■ Exercise requirements
Copy out each line of the listing below word for word, with no changes.

-- Materials provided start --

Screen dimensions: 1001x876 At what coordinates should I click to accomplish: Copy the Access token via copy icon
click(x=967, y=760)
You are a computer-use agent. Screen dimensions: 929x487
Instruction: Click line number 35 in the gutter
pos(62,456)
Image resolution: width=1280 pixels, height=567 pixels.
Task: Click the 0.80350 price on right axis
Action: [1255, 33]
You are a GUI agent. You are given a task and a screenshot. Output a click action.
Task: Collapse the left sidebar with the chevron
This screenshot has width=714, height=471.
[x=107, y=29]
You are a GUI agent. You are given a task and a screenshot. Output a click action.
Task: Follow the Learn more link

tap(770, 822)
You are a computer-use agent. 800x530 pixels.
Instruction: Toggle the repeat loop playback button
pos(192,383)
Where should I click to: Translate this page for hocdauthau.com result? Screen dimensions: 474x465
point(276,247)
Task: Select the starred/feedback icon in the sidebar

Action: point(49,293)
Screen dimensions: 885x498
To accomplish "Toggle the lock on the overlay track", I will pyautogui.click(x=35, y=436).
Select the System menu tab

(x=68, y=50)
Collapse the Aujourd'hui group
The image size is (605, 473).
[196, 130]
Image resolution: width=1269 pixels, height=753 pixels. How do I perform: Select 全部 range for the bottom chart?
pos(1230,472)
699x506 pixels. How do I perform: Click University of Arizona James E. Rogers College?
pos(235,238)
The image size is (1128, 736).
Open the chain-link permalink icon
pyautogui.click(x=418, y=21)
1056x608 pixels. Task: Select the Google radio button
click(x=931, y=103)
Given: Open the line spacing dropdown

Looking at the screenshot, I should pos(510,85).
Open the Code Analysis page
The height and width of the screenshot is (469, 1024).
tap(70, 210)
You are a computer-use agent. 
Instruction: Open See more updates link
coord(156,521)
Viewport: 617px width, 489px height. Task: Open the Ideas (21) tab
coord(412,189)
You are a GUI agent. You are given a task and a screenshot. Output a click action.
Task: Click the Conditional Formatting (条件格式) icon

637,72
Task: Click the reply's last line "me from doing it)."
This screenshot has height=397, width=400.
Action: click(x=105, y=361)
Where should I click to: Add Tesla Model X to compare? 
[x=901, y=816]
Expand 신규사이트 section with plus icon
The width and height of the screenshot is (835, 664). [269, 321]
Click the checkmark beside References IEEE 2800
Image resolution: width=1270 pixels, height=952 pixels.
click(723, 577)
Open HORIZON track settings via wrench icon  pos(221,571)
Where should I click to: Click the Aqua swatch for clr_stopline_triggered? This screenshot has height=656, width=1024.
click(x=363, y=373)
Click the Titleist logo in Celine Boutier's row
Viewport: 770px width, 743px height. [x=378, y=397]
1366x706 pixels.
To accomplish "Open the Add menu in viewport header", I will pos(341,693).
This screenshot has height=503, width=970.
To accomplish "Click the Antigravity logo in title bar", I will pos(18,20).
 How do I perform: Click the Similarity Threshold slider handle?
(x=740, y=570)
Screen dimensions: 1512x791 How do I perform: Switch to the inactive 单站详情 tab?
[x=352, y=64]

-- Materials provided end --

■ Answer to the exercise
Screen dimensions: 1001x876 At what coordinates should I click to accomplish: Copy the Access token via copy icon
click(x=967, y=760)
You are a computer-use agent. Screen dimensions: 929x487
Instruction: Click line number 35 in the gutter
pos(62,456)
Image resolution: width=1280 pixels, height=567 pixels.
Task: Click the 0.80350 price on right axis
Action: [1255, 33]
You are a GUI agent. You are given a task and a screenshot. Output a click action.
Task: Collapse the left sidebar with the chevron
This screenshot has width=714, height=471.
[x=107, y=29]
You are a GUI agent. You are given a task and a screenshot. Output a click action.
Task: Follow the Learn more link

tap(770, 822)
You are a computer-use agent. 800x530 pixels.
Instruction: Toggle the repeat loop playback button
pos(192,383)
Where should I click to: Translate this page for hocdauthau.com result? Screen dimensions: 474x465
point(276,247)
Task: Select the starred/feedback icon in the sidebar

Action: point(49,293)
Screen dimensions: 885x498
To accomplish "Toggle the lock on the overlay track", I will pyautogui.click(x=35, y=436).
Select the System menu tab

(x=68, y=50)
Collapse the Aujourd'hui group
The image size is (605, 473).
[196, 130]
Image resolution: width=1269 pixels, height=753 pixels. How do I perform: Select 全部 range for the bottom chart?
pos(1230,472)
699x506 pixels. How do I perform: Click University of Arizona James E. Rogers College?
pos(235,238)
The image size is (1128, 736).
Open the chain-link permalink icon
pyautogui.click(x=418, y=21)
1056x608 pixels. Task: Select the Google radio button
click(x=931, y=103)
Given: Open the line spacing dropdown

Looking at the screenshot, I should pos(510,85).
Open the Code Analysis page
The height and width of the screenshot is (469, 1024).
tap(70, 210)
You are a computer-use agent. 
Instruction: Open See more updates link
coord(156,521)
Viewport: 617px width, 489px height. Task: Open the Ideas (21) tab
coord(412,189)
You are a GUI agent. You are given a task and a screenshot. Output a click action.
Task: Click the Conditional Formatting (条件格式) icon

637,72
Task: Click the reply's last line "me from doing it)."
This screenshot has height=397, width=400.
Action: click(x=105, y=361)
Where should I click to: Add Tesla Model X to compare? 
[x=901, y=816]
Expand 신규사이트 section with plus icon
The width and height of the screenshot is (835, 664). [269, 321]
Click the checkmark beside References IEEE 2800
Image resolution: width=1270 pixels, height=952 pixels.
click(723, 577)
Open HORIZON track settings via wrench icon  pos(221,571)
Where should I click to: Click the Aqua swatch for clr_stopline_triggered? This screenshot has height=656, width=1024.
click(x=363, y=373)
Click the Titleist logo in Celine Boutier's row
Viewport: 770px width, 743px height. [x=378, y=397]
1366x706 pixels.
To accomplish "Open the Add menu in viewport header", I will pos(341,693).
This screenshot has height=503, width=970.
To accomplish "Click the Antigravity logo in title bar", I will pos(18,20).
 How do I perform: Click the Similarity Threshold slider handle?
(x=740, y=570)
Screen dimensions: 1512x791 How do I perform: Switch to the inactive 单站详情 tab?
[x=352, y=64]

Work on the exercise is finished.